Top of INPUT DATA

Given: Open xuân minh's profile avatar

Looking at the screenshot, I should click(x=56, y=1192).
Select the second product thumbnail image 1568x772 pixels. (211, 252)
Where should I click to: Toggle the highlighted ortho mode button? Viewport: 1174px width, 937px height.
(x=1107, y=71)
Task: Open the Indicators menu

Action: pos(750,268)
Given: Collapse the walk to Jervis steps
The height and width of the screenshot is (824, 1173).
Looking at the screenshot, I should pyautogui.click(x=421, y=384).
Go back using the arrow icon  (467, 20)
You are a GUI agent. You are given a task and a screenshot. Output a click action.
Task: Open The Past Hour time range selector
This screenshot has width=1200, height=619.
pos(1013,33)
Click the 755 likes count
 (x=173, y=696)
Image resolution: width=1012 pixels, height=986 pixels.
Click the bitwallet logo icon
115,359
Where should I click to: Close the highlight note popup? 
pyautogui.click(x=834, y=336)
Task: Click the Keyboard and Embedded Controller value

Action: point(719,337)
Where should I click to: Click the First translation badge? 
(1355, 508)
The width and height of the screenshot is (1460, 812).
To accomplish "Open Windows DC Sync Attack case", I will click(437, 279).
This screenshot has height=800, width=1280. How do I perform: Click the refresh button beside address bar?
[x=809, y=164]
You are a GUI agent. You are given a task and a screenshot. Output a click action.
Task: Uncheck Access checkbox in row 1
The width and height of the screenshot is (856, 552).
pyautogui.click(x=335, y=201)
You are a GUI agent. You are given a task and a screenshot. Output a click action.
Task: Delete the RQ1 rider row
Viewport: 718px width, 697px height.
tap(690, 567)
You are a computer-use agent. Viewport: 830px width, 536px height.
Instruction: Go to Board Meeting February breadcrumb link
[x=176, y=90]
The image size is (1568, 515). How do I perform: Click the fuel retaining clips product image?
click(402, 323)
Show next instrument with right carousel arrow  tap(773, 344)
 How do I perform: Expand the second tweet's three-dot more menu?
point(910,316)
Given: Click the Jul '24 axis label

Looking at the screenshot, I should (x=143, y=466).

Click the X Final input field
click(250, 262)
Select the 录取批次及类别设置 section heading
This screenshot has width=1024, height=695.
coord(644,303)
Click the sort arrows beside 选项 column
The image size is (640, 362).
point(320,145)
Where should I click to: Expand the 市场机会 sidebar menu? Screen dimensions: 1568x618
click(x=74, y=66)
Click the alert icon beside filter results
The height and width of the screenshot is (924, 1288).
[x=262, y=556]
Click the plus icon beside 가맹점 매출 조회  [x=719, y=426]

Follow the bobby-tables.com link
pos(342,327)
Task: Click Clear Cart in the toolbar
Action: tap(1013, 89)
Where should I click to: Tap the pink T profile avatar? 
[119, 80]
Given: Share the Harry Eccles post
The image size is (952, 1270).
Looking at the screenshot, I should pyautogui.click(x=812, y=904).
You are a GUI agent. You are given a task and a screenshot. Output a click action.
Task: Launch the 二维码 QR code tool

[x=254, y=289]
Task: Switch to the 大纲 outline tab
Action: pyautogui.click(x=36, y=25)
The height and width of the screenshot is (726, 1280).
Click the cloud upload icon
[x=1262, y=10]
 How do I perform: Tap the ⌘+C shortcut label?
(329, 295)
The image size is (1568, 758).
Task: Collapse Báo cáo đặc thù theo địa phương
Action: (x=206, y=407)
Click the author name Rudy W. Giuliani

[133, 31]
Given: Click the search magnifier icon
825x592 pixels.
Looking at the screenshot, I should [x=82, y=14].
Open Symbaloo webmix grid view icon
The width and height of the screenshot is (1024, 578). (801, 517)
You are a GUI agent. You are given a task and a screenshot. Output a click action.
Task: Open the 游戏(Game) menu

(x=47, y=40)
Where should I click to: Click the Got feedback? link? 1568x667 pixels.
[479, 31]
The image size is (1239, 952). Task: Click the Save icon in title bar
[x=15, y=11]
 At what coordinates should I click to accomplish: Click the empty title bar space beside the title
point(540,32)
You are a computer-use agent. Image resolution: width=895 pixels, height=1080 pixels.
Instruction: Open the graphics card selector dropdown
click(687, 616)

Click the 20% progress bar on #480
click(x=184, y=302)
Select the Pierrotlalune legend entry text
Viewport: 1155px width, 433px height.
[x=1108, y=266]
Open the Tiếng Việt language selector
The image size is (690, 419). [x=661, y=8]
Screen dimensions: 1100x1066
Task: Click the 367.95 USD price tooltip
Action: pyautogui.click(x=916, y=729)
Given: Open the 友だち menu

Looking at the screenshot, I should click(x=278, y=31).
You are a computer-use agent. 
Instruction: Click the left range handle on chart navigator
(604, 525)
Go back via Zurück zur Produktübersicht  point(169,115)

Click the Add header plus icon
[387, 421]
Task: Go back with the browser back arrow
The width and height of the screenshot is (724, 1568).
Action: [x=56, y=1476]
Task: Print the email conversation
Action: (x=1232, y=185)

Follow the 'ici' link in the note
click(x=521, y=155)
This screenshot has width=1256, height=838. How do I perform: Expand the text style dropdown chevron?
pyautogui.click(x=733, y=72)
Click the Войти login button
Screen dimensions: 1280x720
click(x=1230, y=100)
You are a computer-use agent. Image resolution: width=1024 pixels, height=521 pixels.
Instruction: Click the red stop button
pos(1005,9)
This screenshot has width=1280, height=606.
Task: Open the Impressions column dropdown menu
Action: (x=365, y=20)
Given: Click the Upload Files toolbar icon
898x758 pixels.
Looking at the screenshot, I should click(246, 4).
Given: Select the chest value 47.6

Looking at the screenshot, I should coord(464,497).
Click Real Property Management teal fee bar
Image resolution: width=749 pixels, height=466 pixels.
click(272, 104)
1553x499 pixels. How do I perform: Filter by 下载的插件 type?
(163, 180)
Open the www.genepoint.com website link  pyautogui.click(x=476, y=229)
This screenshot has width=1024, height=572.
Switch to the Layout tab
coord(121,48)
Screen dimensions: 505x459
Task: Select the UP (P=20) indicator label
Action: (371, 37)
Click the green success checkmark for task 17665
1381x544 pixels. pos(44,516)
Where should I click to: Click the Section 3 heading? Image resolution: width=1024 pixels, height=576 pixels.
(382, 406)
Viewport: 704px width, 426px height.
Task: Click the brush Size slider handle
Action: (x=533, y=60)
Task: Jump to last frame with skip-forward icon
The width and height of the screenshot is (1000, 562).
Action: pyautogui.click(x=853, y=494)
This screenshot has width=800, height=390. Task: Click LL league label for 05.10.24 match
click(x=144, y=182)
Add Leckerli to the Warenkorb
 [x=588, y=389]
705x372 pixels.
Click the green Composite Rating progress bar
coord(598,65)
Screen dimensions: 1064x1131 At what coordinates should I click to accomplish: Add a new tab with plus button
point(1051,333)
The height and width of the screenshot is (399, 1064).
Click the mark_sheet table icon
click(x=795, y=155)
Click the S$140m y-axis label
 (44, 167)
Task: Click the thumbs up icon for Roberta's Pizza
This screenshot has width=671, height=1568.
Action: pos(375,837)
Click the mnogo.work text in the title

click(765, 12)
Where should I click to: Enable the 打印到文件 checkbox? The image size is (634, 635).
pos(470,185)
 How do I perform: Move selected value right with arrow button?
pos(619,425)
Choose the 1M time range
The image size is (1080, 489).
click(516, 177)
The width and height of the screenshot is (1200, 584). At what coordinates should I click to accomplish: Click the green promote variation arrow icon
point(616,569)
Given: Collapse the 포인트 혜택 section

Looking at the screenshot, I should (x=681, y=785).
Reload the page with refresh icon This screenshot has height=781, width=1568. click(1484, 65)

Bottom of INPUT DATA

* _YOUR OBJECTIVE_:
Nothing in the entries should be skipped. Output them all exactly.

* _ANSWER BOX_:
Given: Open xuân minh's profile avatar

Looking at the screenshot, I should click(x=56, y=1192).
Select the second product thumbnail image 1568x772 pixels. (211, 252)
Where should I click to: Toggle the highlighted ortho mode button? Viewport: 1174px width, 937px height.
(x=1107, y=71)
Task: Open the Indicators menu

Action: pos(750,268)
Given: Collapse the walk to Jervis steps
The height and width of the screenshot is (824, 1173).
Looking at the screenshot, I should pyautogui.click(x=421, y=384).
Go back using the arrow icon  (467, 20)
You are a GUI agent. You are given a task and a screenshot. Output a click action.
Task: Open The Past Hour time range selector
This screenshot has width=1200, height=619.
pos(1013,33)
Click the 755 likes count
 (x=173, y=696)
Image resolution: width=1012 pixels, height=986 pixels.
Click the bitwallet logo icon
115,359
Where should I click to: Close the highlight note popup? 
pyautogui.click(x=834, y=336)
Task: Click the Keyboard and Embedded Controller value

Action: point(719,337)
Where should I click to: Click the First translation badge? 
(1355, 508)
The width and height of the screenshot is (1460, 812).
To accomplish "Open Windows DC Sync Attack case", I will click(437, 279).
This screenshot has height=800, width=1280. How do I perform: Click the refresh button beside address bar?
[x=809, y=164]
You are a GUI agent. You are given a task and a screenshot. Output a click action.
Task: Uncheck Access checkbox in row 1
The width and height of the screenshot is (856, 552).
pyautogui.click(x=335, y=201)
You are a GUI agent. You are given a task and a screenshot. Output a click action.
Task: Delete the RQ1 rider row
Viewport: 718px width, 697px height.
tap(690, 567)
You are a computer-use agent. Viewport: 830px width, 536px height.
Instruction: Go to Board Meeting February breadcrumb link
[x=176, y=90]
The image size is (1568, 515). How do I perform: Click the fuel retaining clips product image?
click(402, 323)
Show next instrument with right carousel arrow  tap(773, 344)
 How do I perform: Expand the second tweet's three-dot more menu?
point(910,316)
Given: Click the Jul '24 axis label

Looking at the screenshot, I should (x=143, y=466).

Click the X Final input field
click(250, 262)
Select the 录取批次及类别设置 section heading
This screenshot has width=1024, height=695.
coord(644,303)
Click the sort arrows beside 选项 column
The image size is (640, 362).
point(320,145)
Where should I click to: Expand the 市场机会 sidebar menu? Screen dimensions: 1568x618
click(x=74, y=66)
Click the alert icon beside filter results
The height and width of the screenshot is (924, 1288).
[x=262, y=556]
Click the plus icon beside 가맹점 매출 조회  [x=719, y=426]

Follow the bobby-tables.com link
pos(342,327)
Task: Click Clear Cart in the toolbar
Action: tap(1013, 89)
Where should I click to: Tap the pink T profile avatar? 
[119, 80]
Given: Share the Harry Eccles post
The image size is (952, 1270).
Looking at the screenshot, I should pyautogui.click(x=812, y=904).
You are a GUI agent. You are given a task and a screenshot. Output a click action.
Task: Launch the 二维码 QR code tool

[x=254, y=289]
Task: Switch to the 大纲 outline tab
Action: pyautogui.click(x=36, y=25)
The height and width of the screenshot is (726, 1280).
Click the cloud upload icon
[x=1262, y=10]
 How do I perform: Tap the ⌘+C shortcut label?
(329, 295)
The image size is (1568, 758).
Task: Collapse Báo cáo đặc thù theo địa phương
Action: (x=206, y=407)
Click the author name Rudy W. Giuliani

[133, 31]
Given: Click the search magnifier icon
825x592 pixels.
Looking at the screenshot, I should [x=82, y=14].
Open Symbaloo webmix grid view icon
The width and height of the screenshot is (1024, 578). (801, 517)
You are a GUI agent. You are given a task and a screenshot. Output a click action.
Task: Open the 游戏(Game) menu

(x=47, y=40)
Where should I click to: Click the Got feedback? link? 1568x667 pixels.
[479, 31]
The image size is (1239, 952). Task: Click the Save icon in title bar
[x=15, y=11]
 At what coordinates should I click to accomplish: Click the empty title bar space beside the title
point(540,32)
You are a computer-use agent. Image resolution: width=895 pixels, height=1080 pixels.
Instruction: Open the graphics card selector dropdown
click(687, 616)

Click the 20% progress bar on #480
click(x=184, y=302)
Select the Pierrotlalune legend entry text
Viewport: 1155px width, 433px height.
[x=1108, y=266]
Open the Tiếng Việt language selector
The image size is (690, 419). [x=661, y=8]
Screen dimensions: 1100x1066
Task: Click the 367.95 USD price tooltip
Action: pyautogui.click(x=916, y=729)
Given: Open the 友だち menu

Looking at the screenshot, I should click(x=278, y=31).
You are a computer-use agent. 
Instruction: Click the left range handle on chart navigator
(604, 525)
Go back via Zurück zur Produktübersicht  point(169,115)

Click the Add header plus icon
[387, 421]
Task: Go back with the browser back arrow
The width and height of the screenshot is (724, 1568).
Action: [x=56, y=1476]
Task: Print the email conversation
Action: (x=1232, y=185)

Follow the 'ici' link in the note
click(x=521, y=155)
This screenshot has width=1256, height=838. How do I perform: Expand the text style dropdown chevron?
pyautogui.click(x=733, y=72)
Click the Войти login button
Screen dimensions: 1280x720
click(x=1230, y=100)
You are a computer-use agent. Image resolution: width=1024 pixels, height=521 pixels.
Instruction: Click the red stop button
pos(1005,9)
This screenshot has width=1280, height=606.
Task: Open the Impressions column dropdown menu
Action: (x=365, y=20)
Given: Click the Upload Files toolbar icon
898x758 pixels.
Looking at the screenshot, I should click(246, 4).
Given: Select the chest value 47.6

Looking at the screenshot, I should coord(464,497).
Click Real Property Management teal fee bar
Image resolution: width=749 pixels, height=466 pixels.
click(272, 104)
1553x499 pixels. How do I perform: Filter by 下载的插件 type?
(163, 180)
Open the www.genepoint.com website link  pyautogui.click(x=476, y=229)
This screenshot has width=1024, height=572.
Switch to the Layout tab
coord(121,48)
Screen dimensions: 505x459
Task: Select the UP (P=20) indicator label
Action: (371, 37)
Click the green success checkmark for task 17665
1381x544 pixels. pos(44,516)
Where should I click to: Click the Section 3 heading? Image resolution: width=1024 pixels, height=576 pixels.
(382, 406)
Viewport: 704px width, 426px height.
Task: Click the brush Size slider handle
Action: (x=533, y=60)
Task: Jump to last frame with skip-forward icon
The width and height of the screenshot is (1000, 562).
Action: pyautogui.click(x=853, y=494)
This screenshot has width=800, height=390. Task: Click LL league label for 05.10.24 match
click(x=144, y=182)
Add Leckerli to the Warenkorb
 [x=588, y=389]
705x372 pixels.
Click the green Composite Rating progress bar
coord(598,65)
Screen dimensions: 1064x1131 At what coordinates should I click to accomplish: Add a new tab with plus button
point(1051,333)
The height and width of the screenshot is (399, 1064).
Click the mark_sheet table icon
click(x=795, y=155)
Click the S$140m y-axis label
 (44, 167)
Task: Click the thumbs up icon for Roberta's Pizza
This screenshot has width=671, height=1568.
Action: pos(375,837)
Click the mnogo.work text in the title

click(765, 12)
Where should I click to: Enable the 打印到文件 checkbox? The image size is (634, 635).
pos(470,185)
 How do I perform: Move selected value right with arrow button?
pos(619,425)
Choose the 1M time range
The image size is (1080, 489).
click(516, 177)
The width and height of the screenshot is (1200, 584). At what coordinates should I click to accomplish: Click the green promote variation arrow icon
point(616,569)
Given: Collapse the 포인트 혜택 section

Looking at the screenshot, I should (x=681, y=785).
Reload the page with refresh icon This screenshot has height=781, width=1568. click(1484, 65)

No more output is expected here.